The Aleph

rose 25, photograph

“Vermeer found a life’s work in the corner of a room.”

Irwin Greenberg

There are worlds within worlds.

One of my favorite short stories is The Aleph by Jorge Luis Borges – an aleph is a point in space which contains all other points. Anyone who gazes into it can see everything in the universe from every angle simultaneously, without distortion, overlapping or confusion. A concept full of hope and potential.

As an artist you define the scope within which you create your work – it might be your room, your house, your town, country, etc. The physical scale of this boundary does not limit the reach of our exploration. It may feel that way at first, or at some point – you may want to believe that if you could just broaden our range, go to this or that interesting place, your work would jump to the next level.

It’s rarely true.

The solution is not to find a way out, but to find a way in. To enter the aleph.

The World is Not Yet Done

rose 38, photograph

“And so you make your place in the world by making part of it – by contributing some new part to the set… Each new piece of your art enlarges our reality. The world is not yet done.”

David Bayles and Ted Orland, Art & Fear

Many years ago I studied philosophy, actually got my college degree in that discipline. At some point I came to feel that something essential was missing from this pursuit – it was too involved with analyzing the world and too little with being in it.

My odd life trajectory next found me writing software for a living and, for the first time, I felt that I was making part of the world. I had to sit in front of a (metaphorical) blank piece of paper and compose. This felt better, I was more involved.

Then I moved into management and, oops, found myself once again more involved in talking about doing rather than actually doing. I learned again how empty that could be, so I walked away.

Then I became a photographer. Now I get to add my individual parts to the set, and each day I am reminded that the world is not yet done. Makes you want to get up each day, knowing there’s work to be done.

Simple Gifts

rose 1, photograph

“The point of art has never been to make something synonymous with life, however, but to make something of reduced complexity that is nonetheless analogous to life and that can thereby clarify it.”

– Robert Adams

I’ve been working my way through a couple of books of essays by Robert Adams – this quote comes from “Photographing Evil” in Beauty in Photography: Essays in Defense of Traditional Values. He is discussing whether photographers have as much right to “arrange life into a composition” as do painters.

This has been a controversial issue in photography since it’s beginning. There persists a prejudice out there that “arranging life” (a better phrase than the pejorative and dreaded “manipulation”) should not be allowed in much of photography. These days we have many more tools with which we can “arrange life” in our work, especially after the shot has been taken.

Adams’ point above is that any art form is not primarily about exactly representing life. Art, including photography, is always an abstraction of life. Here’s the definition of abstraction from Wikipedia:

Abstraction is the process or result of generalization by reducing the information content of a concept or an observable phenomenon, typically to retain only information which is relevant for a particular purpose.

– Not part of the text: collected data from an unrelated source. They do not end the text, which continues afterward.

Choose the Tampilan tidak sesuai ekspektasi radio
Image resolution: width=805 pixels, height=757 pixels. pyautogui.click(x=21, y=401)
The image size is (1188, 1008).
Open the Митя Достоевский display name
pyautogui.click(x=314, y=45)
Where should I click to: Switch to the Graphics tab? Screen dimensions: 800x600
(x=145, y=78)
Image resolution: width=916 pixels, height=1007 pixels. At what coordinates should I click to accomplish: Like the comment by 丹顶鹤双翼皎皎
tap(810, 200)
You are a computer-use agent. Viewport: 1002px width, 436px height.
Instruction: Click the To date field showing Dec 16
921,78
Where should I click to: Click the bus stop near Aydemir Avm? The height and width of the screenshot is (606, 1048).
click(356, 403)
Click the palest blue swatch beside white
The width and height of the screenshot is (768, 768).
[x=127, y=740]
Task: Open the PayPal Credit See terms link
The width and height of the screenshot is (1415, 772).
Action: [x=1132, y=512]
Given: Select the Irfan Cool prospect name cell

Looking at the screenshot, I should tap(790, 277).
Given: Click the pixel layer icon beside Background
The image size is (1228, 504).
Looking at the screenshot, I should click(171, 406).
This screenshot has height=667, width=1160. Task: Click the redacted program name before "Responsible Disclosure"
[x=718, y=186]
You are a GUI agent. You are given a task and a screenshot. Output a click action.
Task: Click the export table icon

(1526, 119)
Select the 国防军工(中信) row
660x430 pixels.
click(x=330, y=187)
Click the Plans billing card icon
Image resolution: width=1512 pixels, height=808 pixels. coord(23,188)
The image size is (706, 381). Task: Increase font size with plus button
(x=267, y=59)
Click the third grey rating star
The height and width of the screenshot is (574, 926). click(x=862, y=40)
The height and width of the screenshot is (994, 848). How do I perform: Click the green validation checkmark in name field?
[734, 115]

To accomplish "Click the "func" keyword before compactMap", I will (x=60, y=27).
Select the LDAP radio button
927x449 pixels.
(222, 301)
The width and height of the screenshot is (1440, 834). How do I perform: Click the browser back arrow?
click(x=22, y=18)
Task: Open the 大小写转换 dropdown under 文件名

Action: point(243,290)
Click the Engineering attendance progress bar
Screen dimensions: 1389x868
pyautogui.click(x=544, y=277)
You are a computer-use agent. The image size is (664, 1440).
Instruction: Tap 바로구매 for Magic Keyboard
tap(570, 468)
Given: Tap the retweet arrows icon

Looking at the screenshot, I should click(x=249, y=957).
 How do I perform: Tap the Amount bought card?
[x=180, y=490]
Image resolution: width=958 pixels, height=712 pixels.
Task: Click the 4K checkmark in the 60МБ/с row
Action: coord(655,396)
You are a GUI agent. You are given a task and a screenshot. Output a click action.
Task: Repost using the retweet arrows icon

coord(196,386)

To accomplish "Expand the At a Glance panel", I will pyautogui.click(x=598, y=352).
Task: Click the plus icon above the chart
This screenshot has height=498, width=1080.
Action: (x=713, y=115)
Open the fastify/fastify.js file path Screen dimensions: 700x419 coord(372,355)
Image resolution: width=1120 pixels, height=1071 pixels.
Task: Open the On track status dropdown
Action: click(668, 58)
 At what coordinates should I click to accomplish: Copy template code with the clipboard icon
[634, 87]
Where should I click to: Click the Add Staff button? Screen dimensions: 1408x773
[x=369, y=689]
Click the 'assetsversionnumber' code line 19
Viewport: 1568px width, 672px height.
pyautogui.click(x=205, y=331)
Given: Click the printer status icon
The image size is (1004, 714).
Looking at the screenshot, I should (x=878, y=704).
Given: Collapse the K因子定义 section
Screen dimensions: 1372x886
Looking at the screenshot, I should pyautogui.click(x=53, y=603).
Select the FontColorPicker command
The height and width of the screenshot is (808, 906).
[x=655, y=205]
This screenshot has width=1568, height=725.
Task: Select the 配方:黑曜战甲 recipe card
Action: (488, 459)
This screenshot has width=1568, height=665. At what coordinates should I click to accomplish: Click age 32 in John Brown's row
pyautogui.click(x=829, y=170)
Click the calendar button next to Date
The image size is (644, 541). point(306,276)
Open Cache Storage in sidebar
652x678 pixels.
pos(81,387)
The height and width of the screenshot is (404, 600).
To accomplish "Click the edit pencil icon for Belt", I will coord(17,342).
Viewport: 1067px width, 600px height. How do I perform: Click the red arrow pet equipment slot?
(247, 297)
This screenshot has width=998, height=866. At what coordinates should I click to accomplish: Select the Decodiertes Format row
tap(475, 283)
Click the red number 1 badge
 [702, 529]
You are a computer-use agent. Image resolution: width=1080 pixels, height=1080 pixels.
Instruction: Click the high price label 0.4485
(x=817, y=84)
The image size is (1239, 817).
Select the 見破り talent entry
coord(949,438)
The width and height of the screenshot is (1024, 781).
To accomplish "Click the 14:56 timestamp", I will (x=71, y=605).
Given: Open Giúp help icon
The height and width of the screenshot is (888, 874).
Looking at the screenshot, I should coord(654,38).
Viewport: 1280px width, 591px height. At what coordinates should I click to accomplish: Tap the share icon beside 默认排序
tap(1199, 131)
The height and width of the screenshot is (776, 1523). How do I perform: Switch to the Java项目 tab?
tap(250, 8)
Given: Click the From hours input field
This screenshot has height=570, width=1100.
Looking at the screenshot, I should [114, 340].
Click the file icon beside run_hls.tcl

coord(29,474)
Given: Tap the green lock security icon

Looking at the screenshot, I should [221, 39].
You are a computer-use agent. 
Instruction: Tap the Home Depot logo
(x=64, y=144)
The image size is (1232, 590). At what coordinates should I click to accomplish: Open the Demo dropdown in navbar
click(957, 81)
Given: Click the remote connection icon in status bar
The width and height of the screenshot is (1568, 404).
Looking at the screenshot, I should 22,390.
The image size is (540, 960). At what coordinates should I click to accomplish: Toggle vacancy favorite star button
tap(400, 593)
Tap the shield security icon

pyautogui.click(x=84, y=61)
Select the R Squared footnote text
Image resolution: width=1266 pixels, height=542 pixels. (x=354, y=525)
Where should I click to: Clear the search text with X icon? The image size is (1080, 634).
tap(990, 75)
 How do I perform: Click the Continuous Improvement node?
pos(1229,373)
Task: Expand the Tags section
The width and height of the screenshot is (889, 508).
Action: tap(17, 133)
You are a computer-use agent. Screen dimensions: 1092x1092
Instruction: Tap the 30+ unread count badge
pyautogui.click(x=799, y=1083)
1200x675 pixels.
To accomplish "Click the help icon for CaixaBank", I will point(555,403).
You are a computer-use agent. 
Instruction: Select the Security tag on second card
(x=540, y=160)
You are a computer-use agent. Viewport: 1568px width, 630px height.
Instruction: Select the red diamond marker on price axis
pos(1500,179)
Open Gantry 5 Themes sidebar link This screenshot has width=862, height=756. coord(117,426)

By reducing information, we keep what is important for our purpose. What to include or exclude is a critical concern of artmaking, perhaps the most important.

John Barclay has an interesting post on his blog about the power of simplicity in photography that makes some interesting points about this. I suspect that the more we can “arrange life” in our work to make it simpler, yet with sufficient analogy to real life, the clearer our intention will be.